Which of the following diseases is characterized by the presence of a delta wave on an electrocardiogram? Charcot-Marie-Tooth disease Parkinsonism Parkinson's disease Wolff-Parkinson-White syndrome

Wolff-Parkinson-White syndrome Wolff-Parkinson-White (WPW) syndrome is a congenital cardiac condition in which there is an abnormal conduction pathway (accessory bundle) between the atria and ventricles other than the atrioventricular node. This pathway provides the basis for a reentrant circuit which bypasses the typical delay thru the AV node, typically resulting in premature ventricular depolarization and supraventricular tachyarrhythmia. The premature depolarization of some of the ventricle produces a "slurring" of the normal depolarization wave thru the AV node. This is seen as a gradual upsloping of the QR segment, called a delta wave, which creates an illusion of PR interval shortening and QRS lengthening.
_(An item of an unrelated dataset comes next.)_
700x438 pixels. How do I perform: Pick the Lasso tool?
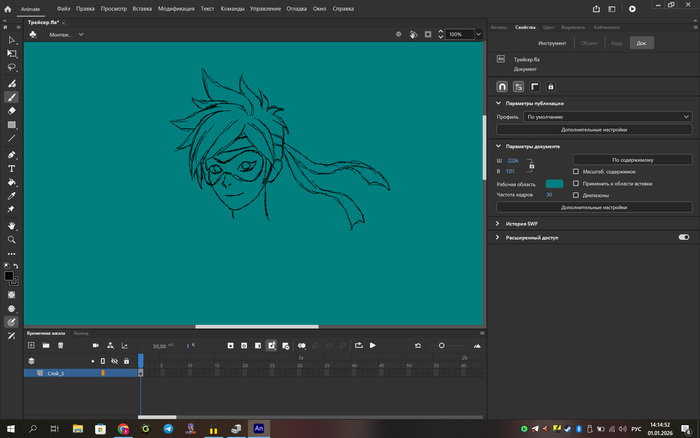point(12,68)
Charcot-Marie-Tooth disease (A) is a hereditary sensorimotor neuropathy which commonly leads to peroneal muscular atrophy. Parkinson's disease (C) is a degenerative disorder of the dopamine-generating cells in the substantia nigra, which causes parkinsonism symptoms. Parkinsonism (B) is a term used to describe the typical parkinsonian symptoms which arise from a variety of diseases, with Parkinson's Disease being one of these causes. Parkinsonism generally refers to tremor, rigidity, slowed movements and balance impairment.
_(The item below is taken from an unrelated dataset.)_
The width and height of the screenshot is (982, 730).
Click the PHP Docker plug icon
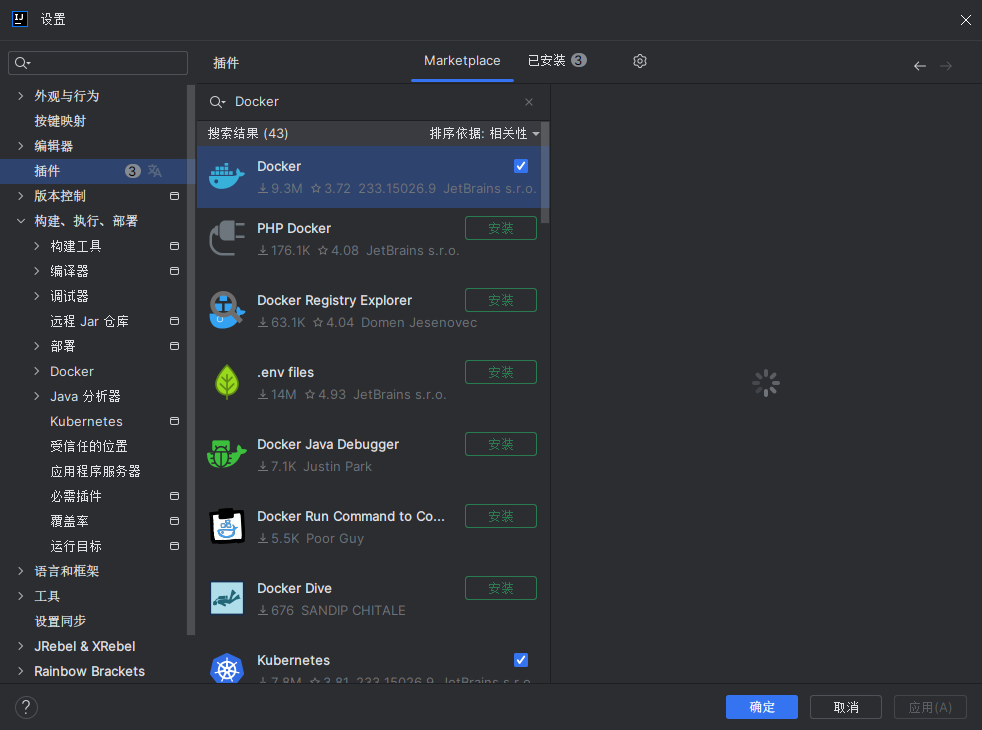(x=227, y=239)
Which of the following is associated with a shortened PR interval? Brugada Syndrome Mobitz 2° AV Block Wellens Syndrome Wolff-Parkinson-White syndrome

Wolff-Parkinson-White syndrome Wolff-Parkinson-White syndrome (WPW) is a congenital condition in which there is an abnormal accessory conduction pathway called the bundle of Kent. This accessory conduction pathway causes a premature depolarization of the ventricles by bypassing the AV node. The AV node typically acts to delay depolarization (the PR interval) to the ventricles to allow them to fill before contracting (QRS complex). The accessory pathway causes early depolarization of the ventricles resulting in an early QRS complex, thereby shortening the PR interval. On an ECG, this is represented by an upslope of the QRS complex (delta wave) that causes a widened QRS complex (>120 msec). The primary significance of WPW syndrome is that it predisposes patients to the development of tachydysrhythmias, particularly atrial fibrillation. Brugada Syndrome (A) is a hereditary condition characterized by a right bundle branch block-like pattern with ST elevation in Leads V1 to V3. Wellens Syndrome (C) is described by a large inverted T wave in Leads V2 and V3 and is associated with critical stenosis of the proximal left anterior descending coronary artery. Both Brugada and Wellens syndromes have normal PR intervals. Mobitz 2° AV Block (B) occurs at the level of AV node. Depolarizations from the atria are blocked and do not reach the ventricles, resulting in some P waves not being followed by a QRS complex (thereby, having no PR interval). The P waves that are followed by QRS complexes have normal PR intervals.